> [Required work]: Here the job is to transcribe only the lines from the one containing "The image size is (1030, 778)." through the last line below, exactly as written; please leave out pictures.

(Collected data entries)
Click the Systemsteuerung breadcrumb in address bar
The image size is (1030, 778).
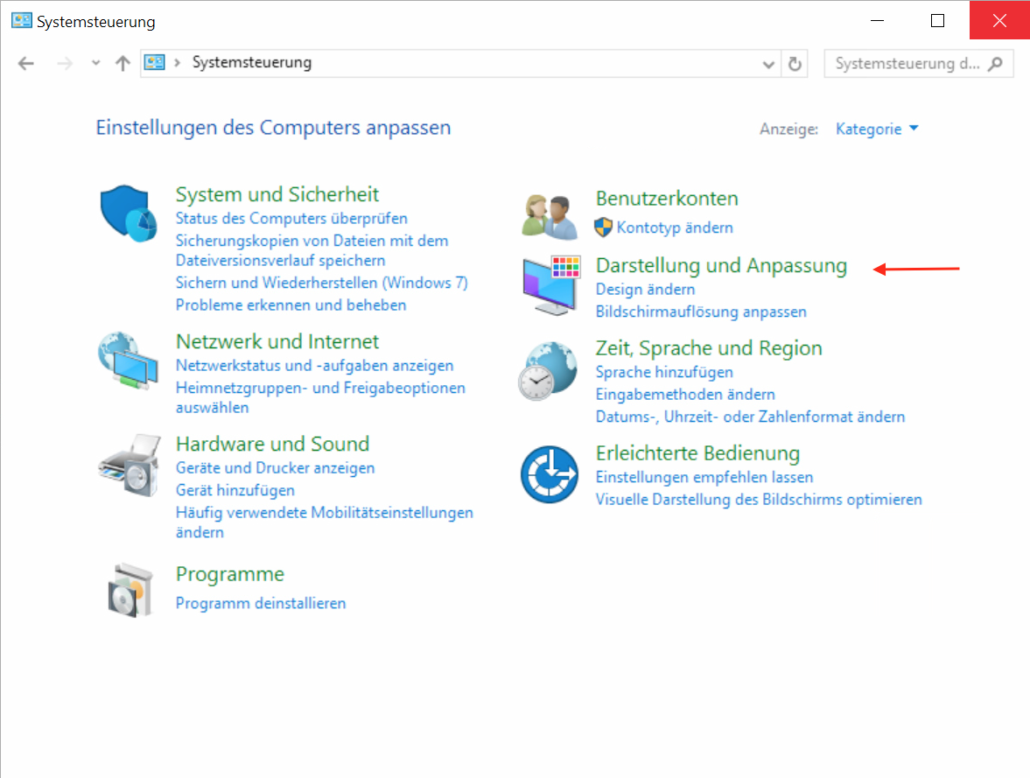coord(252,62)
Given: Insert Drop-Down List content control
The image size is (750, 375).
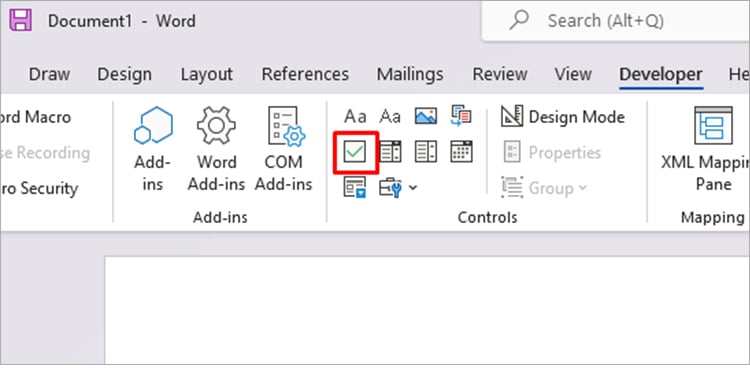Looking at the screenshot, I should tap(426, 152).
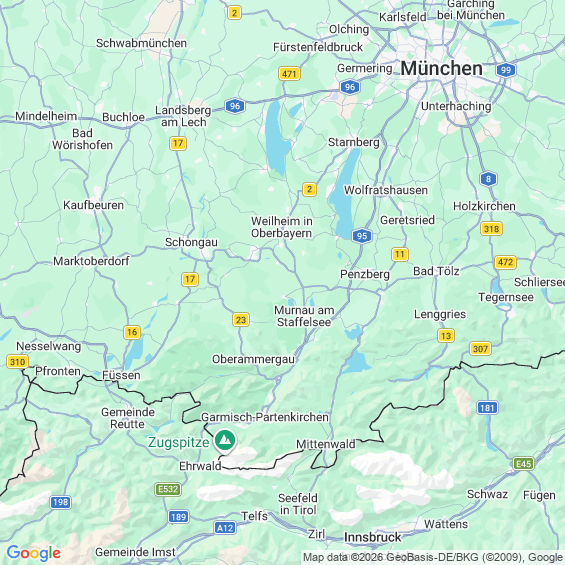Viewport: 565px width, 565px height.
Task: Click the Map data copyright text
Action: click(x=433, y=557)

> [Answer box]:
The image size is (1030, 778).
coord(252,62)
Given: Insert Drop-Down List content control
The image size is (750, 375).
Looking at the screenshot, I should tap(426, 152).
Viewport: 565px width, 565px height.
Task: Click the Map data copyright text
Action: click(x=433, y=557)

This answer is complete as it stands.